Des minutes aussi longues que les voies… Soubresauts réguliers du convoi sur les jointures des rails, rengaine assassine…

La gare de La Redonne-Ensuès approcha, l’homme plia son journal. Ça y est, il va descendre ! Il faut qu’il descende !

—  Casse-toi, merde !

Sa voisine la considéra, la mine étonnée. Jeanne se mordit les lèvres.

Le train ralentit. La Redonne était bien la destination de l’importun qui attrapa son attaché-case et se leva.

Jeanne, dans les starting-blocks, les mains serrées sur les anses de son sac… Dès que le train s’arrêta, elle se leva à son tour et se précipita à sa place. La femme la regardait encore, de plus en plus déconcertée.

Le Marseille-Miramas se remit en route. Jeanne glissa la main sur le côté du siège et le contact du papier entre ses doigts la rassura. Il était là, près d’elle. Une seule feuille, ce soir. Et seulement quelques mots.

« Lundi, le 1er juin,

Jeanne,

J’étais si heureux en trouvant votre lettre, ce matin… Mais vos paroles m’ont blessé… Elles montrent que vous ne m’avez pas compris, que vous ne m’acceptez pas tel que je suis.

Non, ma vengeance ne s’arrêtera pas en chemin.

Non, je ne tue pas d’innocentes victimes.

Et, non, je ne renoncerai pas par amour pour vous.

Votre lettre me prouve que vous ne m’aimez pas, que vous ne me comprenez pas.

Pourtant, j’en suis certain, un jour, vous comprendrez. Un jour, vous m’aimerez.

Parce que vous n’aurez pas d’autre choix. Parce que c’est une évidence : nous sommes faits l’un pour l’autre.

En attendant, ne m’écrivez plus.

Elicius. »

Gare de Sausset-Les-Pins. Jeanne serra ses doigts sur le papier. Dans sa main qui tremblait.

Pourquoi tu trembles, Jeanne ?

Parce que j’ai peur.

***

—  Je crois que j’ai quelque chose…

Lepage dévisagea son chef avec un air empreint de lassitude. Esposito se tenait debout près de la porte de son bureau, un dossier à la main. On aurait dit un élève qui vient remettre sa copie au prof.

—  Quoi ?

—  Je crois que j’ai trouvé ce qui unit nos victimes…

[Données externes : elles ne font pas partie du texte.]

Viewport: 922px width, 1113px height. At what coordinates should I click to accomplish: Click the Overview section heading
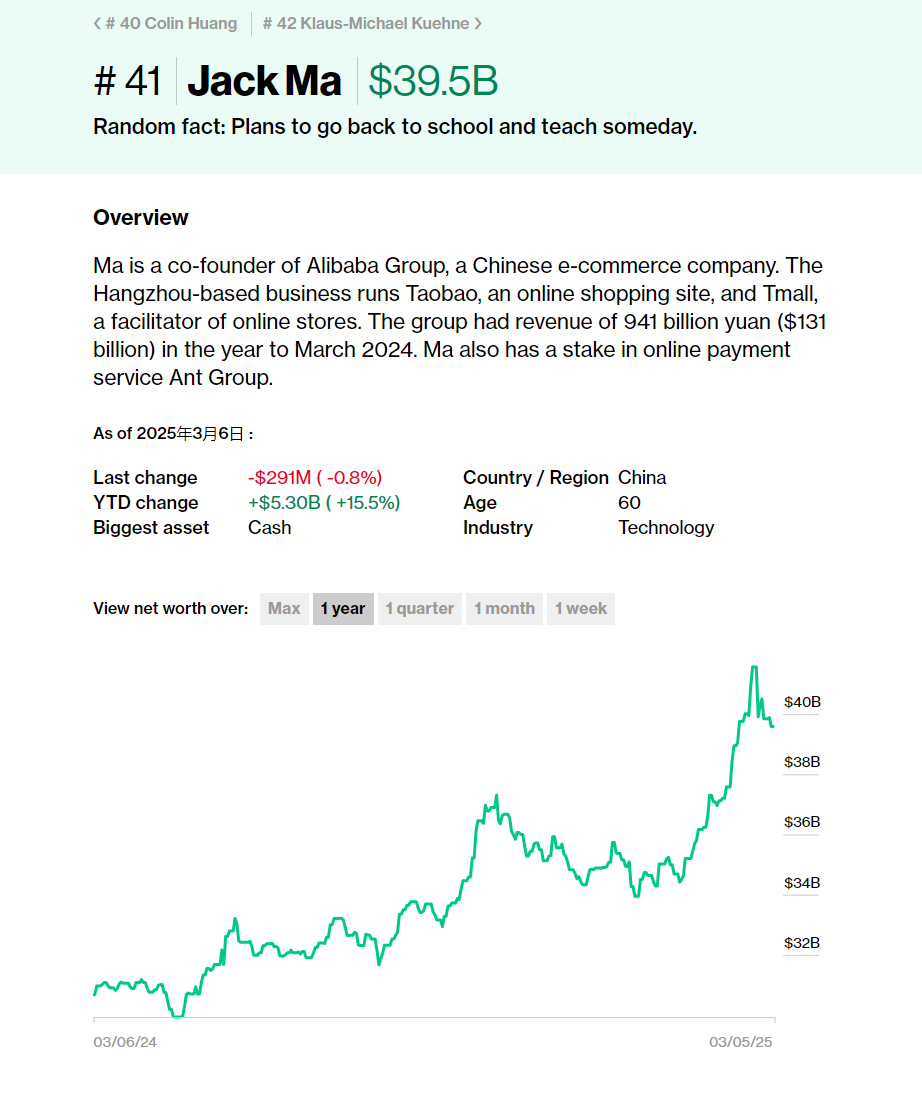click(141, 217)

Le visage de Thierry se modifia. Comme si la fatigue s’en était envolée d’un seul coup.

—  Deux des cinq victimes ont fait leurs études à l’Ecole Supérieure de Commerce et de Management de Marseille…

—  À l’ESCOM ?

—  Oui, la première, Sabine Vernont et le dernier, Bertrand Pariglia…

Le capitaine s’approcha et déposa ses notes sur le bureau de son adjoint.

—  J’ai tout écrit, là… C’est le seul point commun que j’ai pu trouver…

—  Deux sur cinq, c’est pas très probant, souligna prudemment Thierry.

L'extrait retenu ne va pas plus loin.